## TASK INSTRUCTIONS
(A) From the biography of James Mott, quote the passage from "James Mott (20" up to and including "leader Lucretia Mott.".
(B) Using the biography of James Mott, explain in one to three sentences how James Mott was connected to the Nine Partners Boarding School and what family tie he had to it.
(C) List every role or occupation that the biography of James Mott assigns to him in its opening sentence.

## PASSAGE SHOWN
/---
James Mott (20 June 1788 – 26 January 1868) was a Quaker leader, teacher, merchant, and anti-slavery activist. He was married to suffragist leader Lucretia Mott.

Life and work
James was born in Cow Neck in North Hempstead on Long Island, to a Quaker family. He was the second of seven children and the first son born to Adam Mott (1762-1839) and his wife and distant cousin, Anne Mott (1768-1852).  James later taught for two years at the Nine Partners Boarding School in Millbrook, New York where his father was the superintendent.
\---
## GIVEN MATERIAL
/---
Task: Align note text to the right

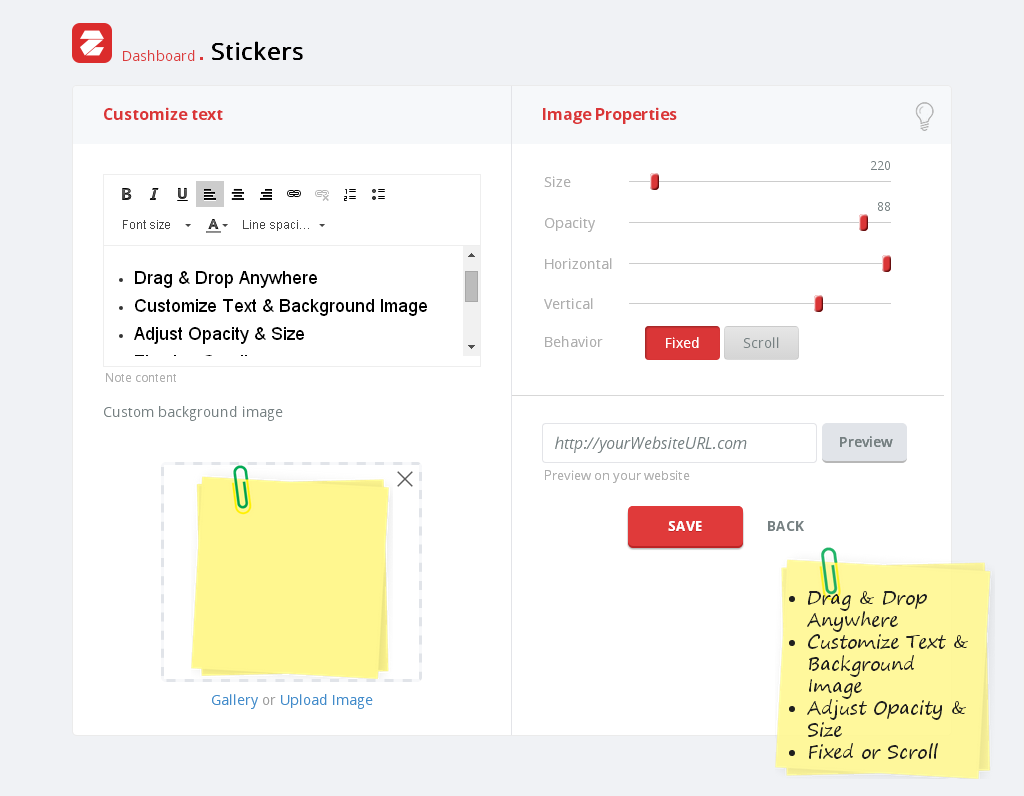Action: [266, 194]
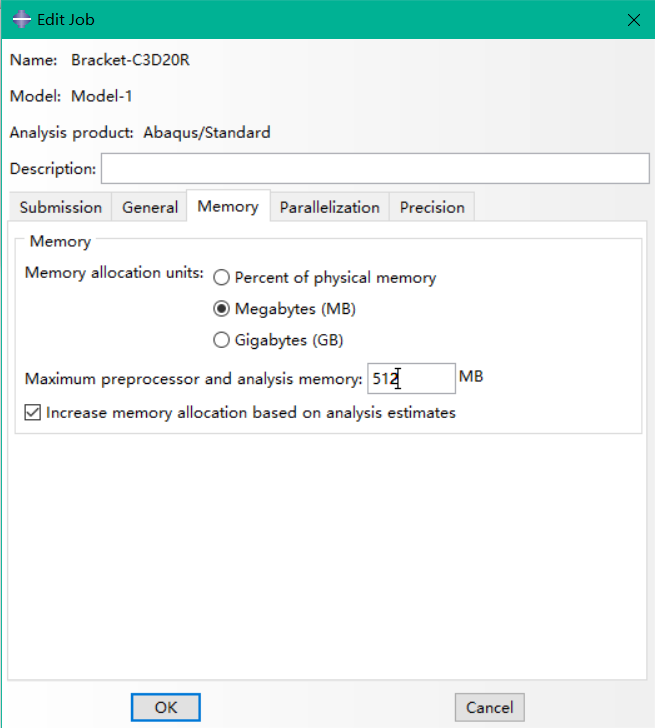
\---
## RESULTS IN ORDER
(A)
James Mott (20 June 1788 – 26 January 1868) was a Quaker leader, teacher, merchant, and anti-slavery activist. He was married to suffragist leader Lucretia Mott.

(B) James Mott taught for two years at the Nine Partners Boarding School in Millbrook, New York. His father, Adam Mott, was the superintendent there.

(C)
- Quaker leader
- Teacher
- Merchant
- Anti-slavery activist